The Freedom From Religion Foundation staged another attack on a school released-time policy in January 2013. A high school in Dawson County, Georgia plans to accept elective high school credits for Biblical courses from an accredited Christian center. The FFRF has demanded that the school board sever that relationship as unconstitutional. The school board states that Georgia law requires that all public schools accept credits from accredited schools. The Center is in the process of being accredited. The Center’s representative points out that the classes are independent of the school system, do not use taxpayer money, and are funded by donations. The FFRF insists that the plan is “granting special treatment to attend select evangelical Christian education courses,” and that violates the Constitution.

This dispute centers around the educational concept of concept of released time, which was ruled constitutional in 1952 if it takes place under certain parameters. A released-time program must have a secular purpose; must have a primary effect that neither advances nor inhibits religion; and must not excessively entangle church and state. School employees cannot teach classes, public school funds cannot be used, and the administrative burden must be minimal.

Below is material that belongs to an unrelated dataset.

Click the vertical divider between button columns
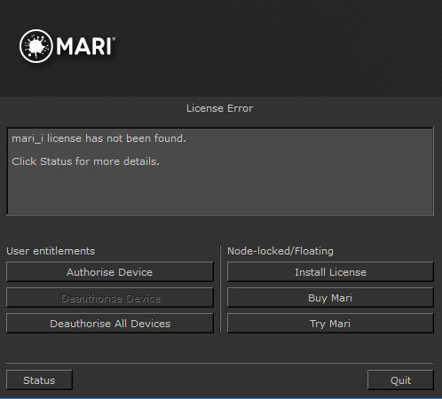Viewport: 442px width, 399px height. [220, 289]
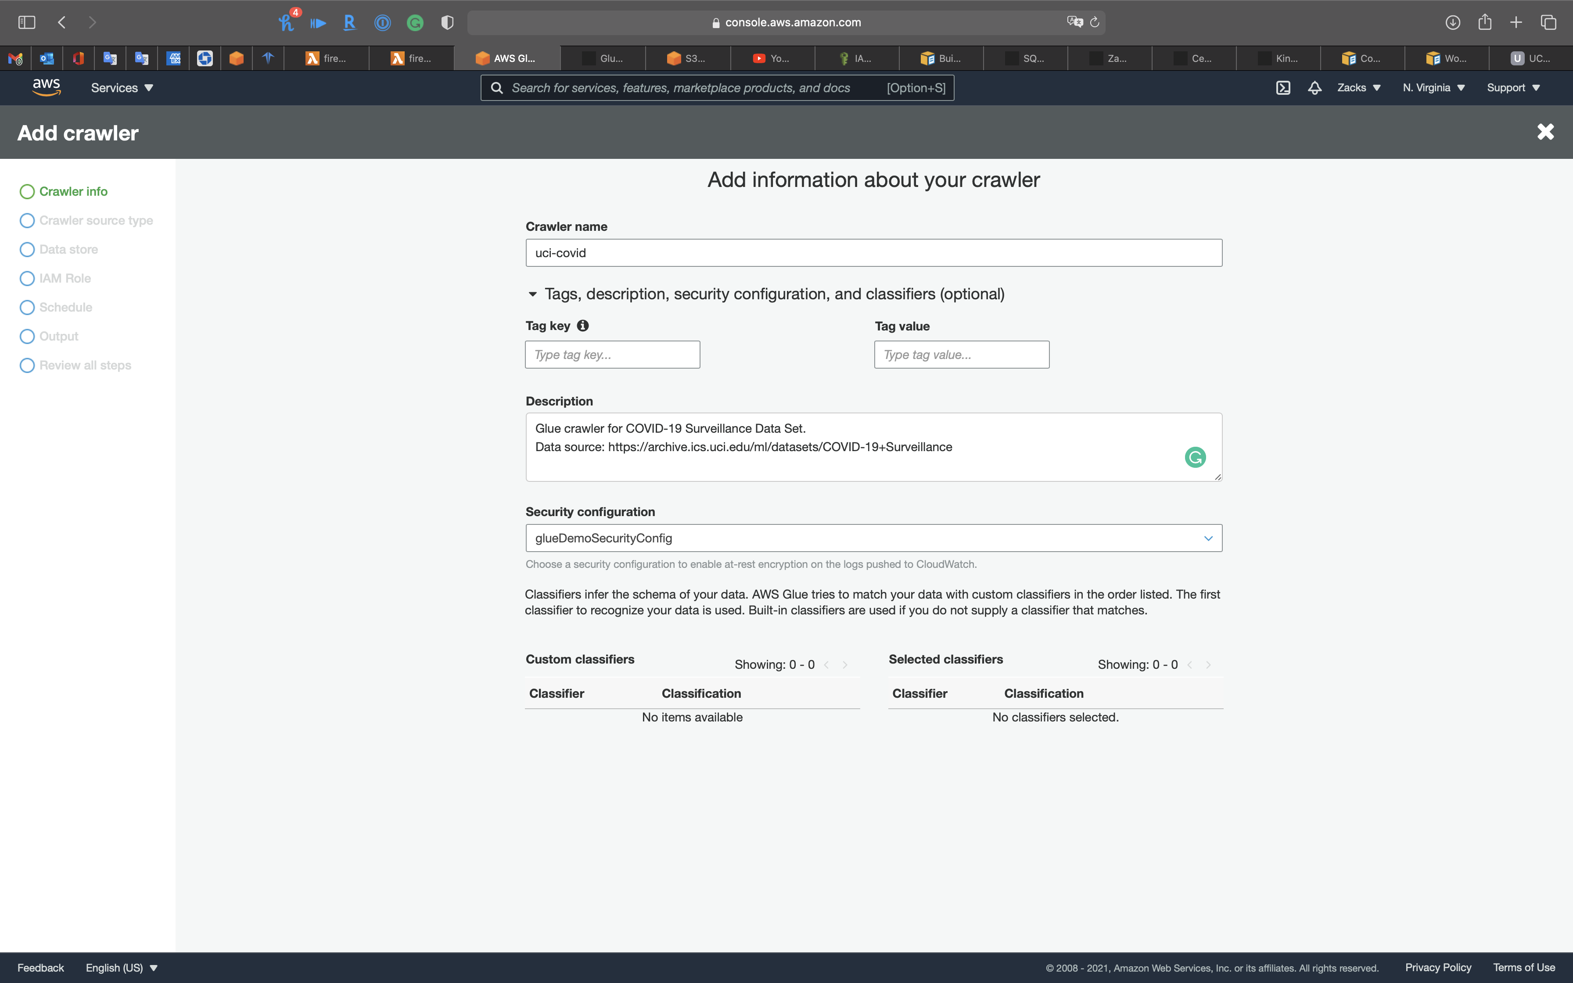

A June 2012 Fourth Circuit case, Moss v. Spartanburg County School District Seven, held that a program very similar to that proposed in Dawson County was constitutional. (Georgia is in the Eleventh Circuit, so this holding is only persuasive.) In that case, the FFRF had filed a lawsuit, alleging that the policy violated the Establishment Clause. The Court held that the secular purpose was to accommodate the wishes of parents; the school was responding passively to parents’ rights to educate their children (and was neither advancing nor inhibiting religion); and a carefully structured program does not entangle church and state.

A similar analysis applies here. Parents can pay for elective credits in advanced physics, Mandarin, or Biblical studies, and the school will accept them under Georgia law if the institution is accredited. Thus, the proposed plan defers to the wishes of parents and their rights to educate their children. Simply accepting all credits from accredited schools need not entangle the school in evaluating religion.

FFRF’s real argument here is that public education must be free from all religion. In their view, parents who want Biblical education and pay taxes to educate their children must not only pay twice (by funding the private elective credits), but take on the entire burden of education by removing their children from public schools. This view is misguided. What is being offered to these students is not “special treatment” but “equal treatment.” The Establishment Clause is meant to be neutral towards religion, not carpet-bomb it from the philosophical landscape.